# Entries provided:
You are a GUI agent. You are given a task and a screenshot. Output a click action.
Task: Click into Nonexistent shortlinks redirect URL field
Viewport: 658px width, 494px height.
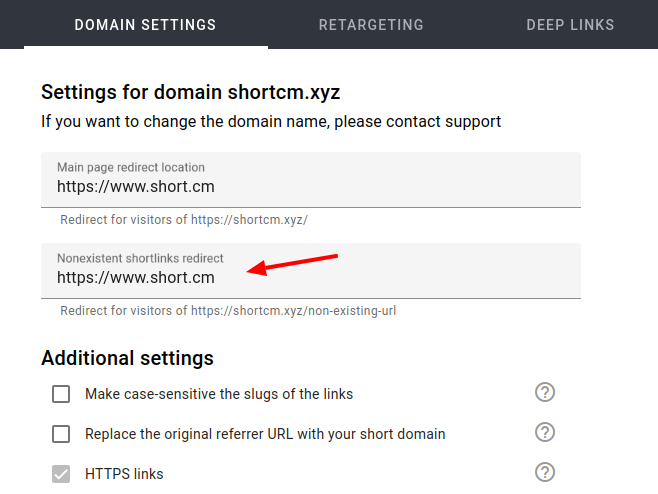click(311, 271)
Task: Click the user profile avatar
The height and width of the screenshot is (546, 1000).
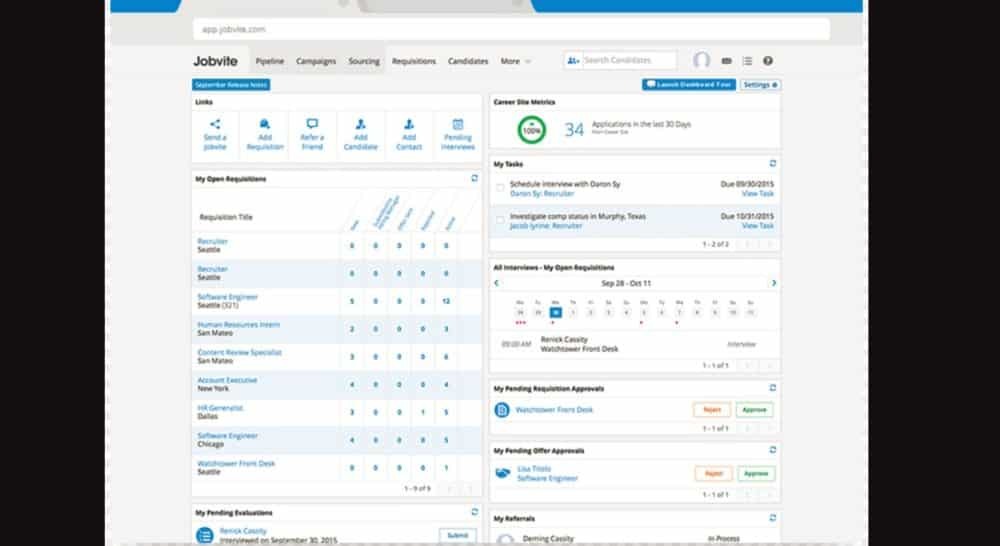Action: 702,61
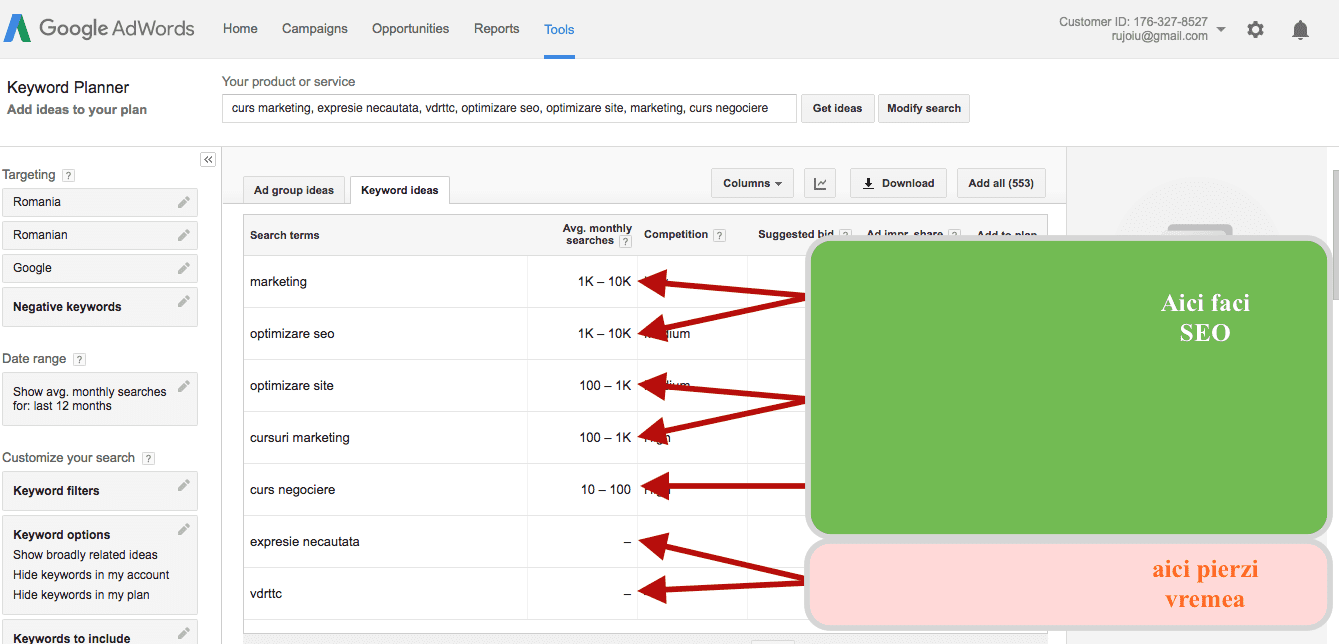Open the settings gear icon
The height and width of the screenshot is (644, 1339).
coord(1255,30)
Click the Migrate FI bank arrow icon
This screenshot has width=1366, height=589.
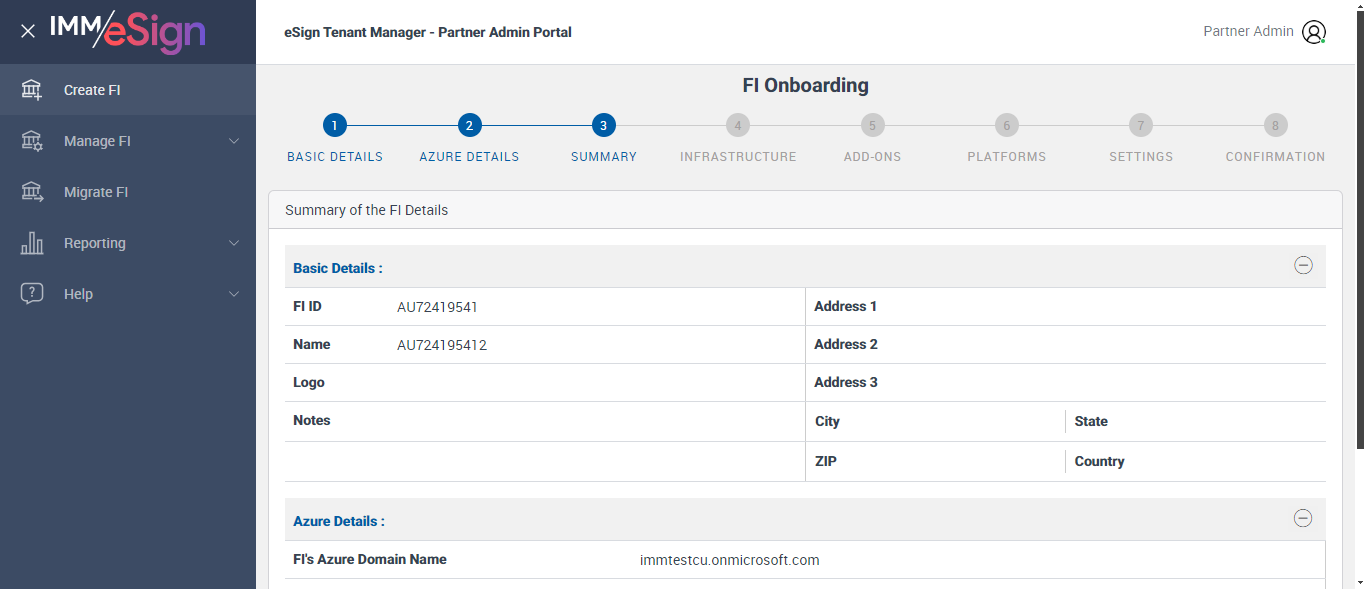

# Work to complete:
Write out, word for word, the part of the material that begins with the line containing "Click the Migrate FI bank arrow icon" and runs through the end of the material. Leave the pictures out of your answer.

# Exercise result:
Click the Migrate FI bank arrow icon
This screenshot has width=1366, height=589.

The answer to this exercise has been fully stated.